TEXT EXTRACT:
========

Is that relevant to the motion before the House?

I am going to show how it is relevant. If the value of our produce were increased by 10 per cent. it would mean that over £6,000,000 per annum would be put into the pockets of the farmers. That money would circulate throughout the country and every section of the people would benefit, while the nation as a whole would also benefit. It would increase the taxable capacity of the country and put money into circulation, because the people who would get this additional money would part with it again.

I must bring the Deputy back to a sense of reality. On the basis on which he is now proceeding, we could discuss almost anything on this motion. He must come down to realities and discuss the motion.

May I inquire, with great respect, if the Chair is following Deputy McGovern's argument?

He says: "We want demonstration farms because, through their medium, we can explain to the farmers how to improve their methods of husbandry. Even if we could extract, by these improved methods of husbandry, only 10 per cent. more from our farms than we get at present, that would mean £6,000,000 of increased wealth." Surely that is a relevant argument. It seems to me to be the most cogent argument that could be advanced in support of this motion.

In the same way, the Deputy could go on to deal with wheat, beet, and all those other things. Where will that line of argument lead?

The argument made by Deputy McGovern is designed to show that the nation would benefit by these demonstration farms. He argues that, if the farmers can be shown better methods of husbandry, they will get a better return. He estimates that additional return at £6,000,000, and he argues that that will be to the advantage of the State as a whole. That, I submit, is a strictly relevant argument to the motion before the House.

I am afraid that if you, a Leas-Chinn Comhairle, confine me so strictly, I may not, in dealing with these matters, be able to make a very good case.

Dr. Ryan

Hear, hear!

========

ITEMS:
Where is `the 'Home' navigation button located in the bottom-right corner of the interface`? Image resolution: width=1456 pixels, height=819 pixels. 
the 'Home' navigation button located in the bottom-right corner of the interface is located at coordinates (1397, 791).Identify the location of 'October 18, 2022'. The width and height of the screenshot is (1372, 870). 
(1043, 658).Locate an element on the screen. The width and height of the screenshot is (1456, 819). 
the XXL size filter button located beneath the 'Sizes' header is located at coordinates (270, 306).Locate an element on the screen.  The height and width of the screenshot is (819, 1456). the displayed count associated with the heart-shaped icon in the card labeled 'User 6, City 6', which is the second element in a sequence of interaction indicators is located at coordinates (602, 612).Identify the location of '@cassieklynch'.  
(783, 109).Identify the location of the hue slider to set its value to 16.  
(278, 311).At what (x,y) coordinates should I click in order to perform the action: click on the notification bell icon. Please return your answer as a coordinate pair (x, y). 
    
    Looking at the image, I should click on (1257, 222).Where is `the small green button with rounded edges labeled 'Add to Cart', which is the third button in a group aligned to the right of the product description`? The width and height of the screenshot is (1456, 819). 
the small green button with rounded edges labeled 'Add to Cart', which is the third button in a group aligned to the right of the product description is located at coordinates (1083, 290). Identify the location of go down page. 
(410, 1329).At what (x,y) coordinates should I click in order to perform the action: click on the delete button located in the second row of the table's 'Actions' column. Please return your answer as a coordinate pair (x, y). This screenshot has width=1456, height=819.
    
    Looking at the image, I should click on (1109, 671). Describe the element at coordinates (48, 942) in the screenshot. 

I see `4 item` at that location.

========

EXERCISE TASK A: In the debate on demonstration farms, translate this sentence into Spanish: "That money would circulate throughout the country and every section of the people would benefit, while the nation as a whole would also benefit."
EXERCISE TASK B: Go on with the debate on demonstration farms from its last line, adding a few more exchanges.
The entries are separate from the debate on demonstration farms.

FINAL RESULT A: Ese dinero circularía por todo el país y todos los sectores de la población se beneficiarían, mientras que la nación en su conjunto también se beneficiaría.

FINAL RESULT B:
I am not accustomed to rope-walking or wire-walking, and I am being confined within very narrow limits. I do not want to enlarge on the matter, but I have shown that if this motion were passed, it would benefit every section in the country and would increase the national wealth by over £6,000,000. That is on the basis of a 10 per cent. increase in production. It might result in a greater increase. This is a proposal well worth consideration in difficult times such as we are now passing through. If so much value attaches to a couple of hundred little factories set up in this State—I do not despise them; they are a benefit to the State—just imagine the benefit that would ensure to the country if the prosperity of 400,000 factories were increased. Every farm in the country is really a factory. Four hundred thousand thriving factories would put a couple of hundred little factories in the background. The Minister for Agriculture would have done the best day's work he has ever done for this country if, by adopting this scheme, he increased the production of these 400,000 factories by even 10 per cent. That would be the greatest achievement than any Minister for Agriculture could boast of. It would give an opportunity to the people, as a whole, to see whether agriculture was a paying proposition under present conditions or under any conditions. It would remove from this House one of the greatest causes of obstruction, because half the time since I came to this House has been wasted in discussing the conditions of agriculture, whether farmers are prosperous or not, and whether this policy or that policy is the better policy for farmers. If this motion were given effect, it would prove things in an unmistakable manner and would bring to an end all these discussions on undecided issues not only in this House but in every farmhouse and at every cross roads, dance and ceilidhe in the country. This proposal would decide the matter once and for all, and I hope the Minister and every member of the House will decide to give it a fair trial.

I formally second the motion, and I reserve my right to speak later.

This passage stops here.